The NATO-led Libyan campaign has increased the monitoring of Twitter and other social media in its mission planning, according to today’s Financial Times. Because there are “too few special forces on the ground”, NATO “will take information from every source we can”, according to RAF Wing Commander Mike Bracken, the Libyan operation’s military spokesman. The article even quotes Twitter user @4libya, who on Tuesday tweeted to @NATO what she claimed were coordinates for Gaddafi forces. Without discussing whether this information was used or not, the article goes on to discuss both the advantages and potential pitfalls of using social media in open-source analysis.
Of the many potential pitfalls of canvassing social media, one barely touched on in the article is the simple fact that there is just too much of it. The firehose of information continues to gush, and any attempt to drink it all will quickly overwhelm a system. As such, an analyst needs a tool that highlights the relevant nuggets, pointing at what needs to be read before anything else. This is where Recorded Future comes in.
We chose thirty Libya-based Twitter users and collected the past three months of their tweets. We then spun up a local instance of the Recorded Future platform, which extracts not just entities and events but statements about time. By harvesting this dataset, we were able to see not just who and what the Twitter users were talking about, but when those things were going to happen. This produced some interesting results.
The initial dataset consisted of about 30,000 tweets. Even at only 140 characters each, that’s still a lot to read. Of those tweets, 6,840 mentioned a point in time. The overwhelming majority of those time mentions were reporting on things that happened in the past: last night, last week, last Tuesday, etc. However, 144 of those tweets, or about 1.5%, mentioned a time point in the future: tomorrow, next week, next Tuesday, etc. In effect, they were reporting on something that was going to happen. Suddenly, that giant 30,000-tweet dataset has been immediately triaged to a subset that can be read in minutes.

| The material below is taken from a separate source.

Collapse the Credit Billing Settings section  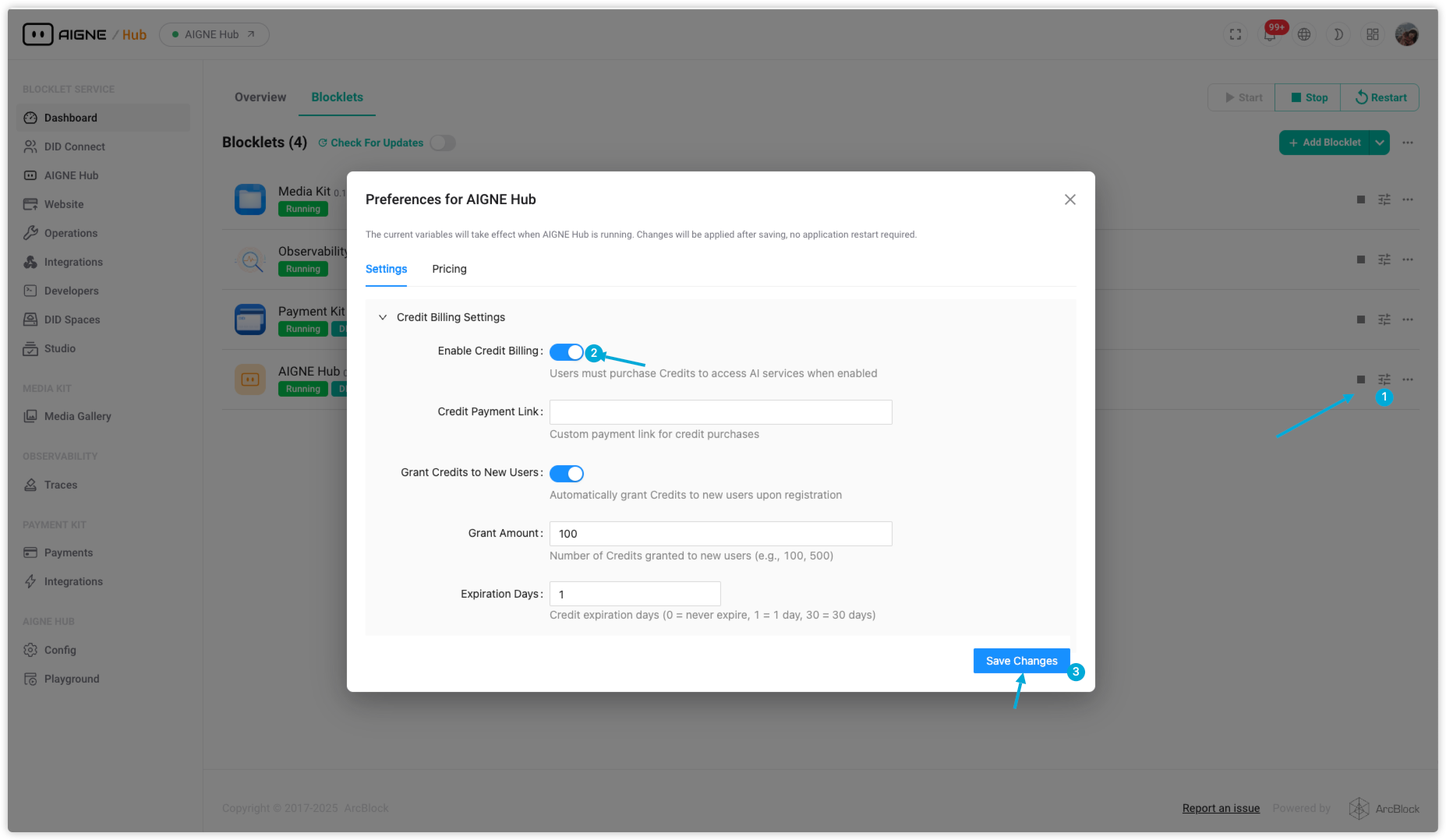(x=383, y=317)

Recorded Future also allows a deeper dive into the dataset. It’s easy enough to determine, for example, which users are tweeting the most often, and which are tweeting the most often about events to happen in the future. The following graphic, created in Spotfire, shows tweets per day by user, with future-looking tweets in pink:
Some people tweeted more as time went along, some fell off. Some people started making more predictions over time, some made less. Recorded Future lets the analyst quickly visualize both, as well of course allowing them to drill down to the actual underlying data.

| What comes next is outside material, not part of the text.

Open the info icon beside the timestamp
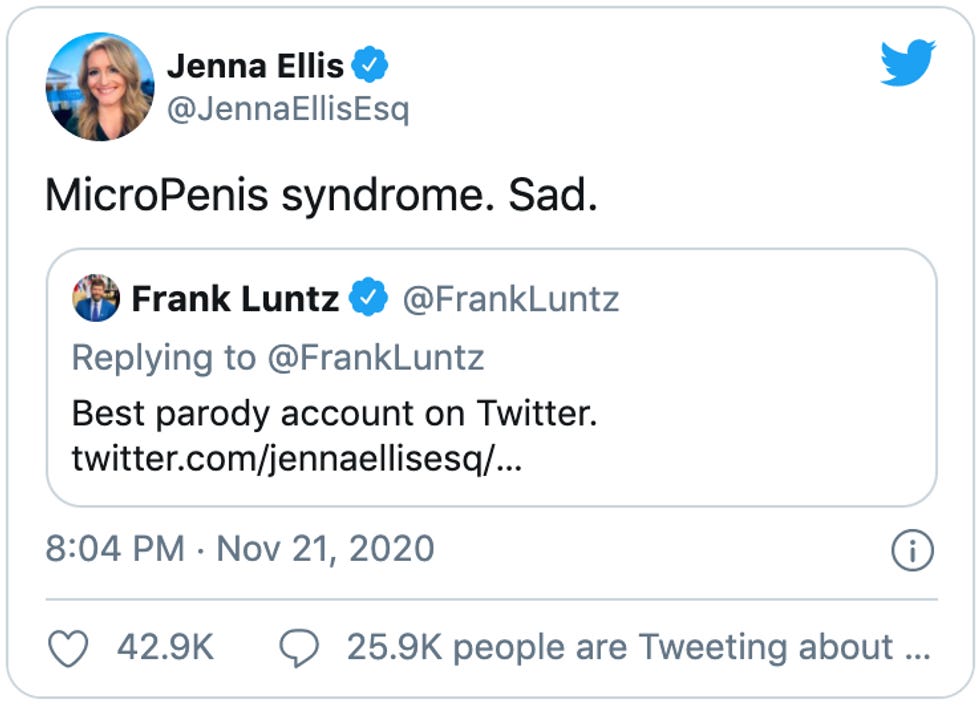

For instance, suppose an analyst wants to focus specifically on one user’s forward looking predictions. Easy enough in Recorded Future to pull that data:
By harvesting a single source and using the Recorded Future technology to extract time points, we can easily look at all future-looking statements made by a single user. This can assist in model building, in credibility scoring, and in mission planning.
The analysis of open-source social media can be a great tool to use, and the NATO mission in Libya shows that forces are attempting to use it. The first problem anyone will face is how to deal with the huge amount of data. The Recorded Future platform, available for government customers to be installed behind a private firewall, can take this mass of unstructured text and make sense of it, aligning events and entities across time.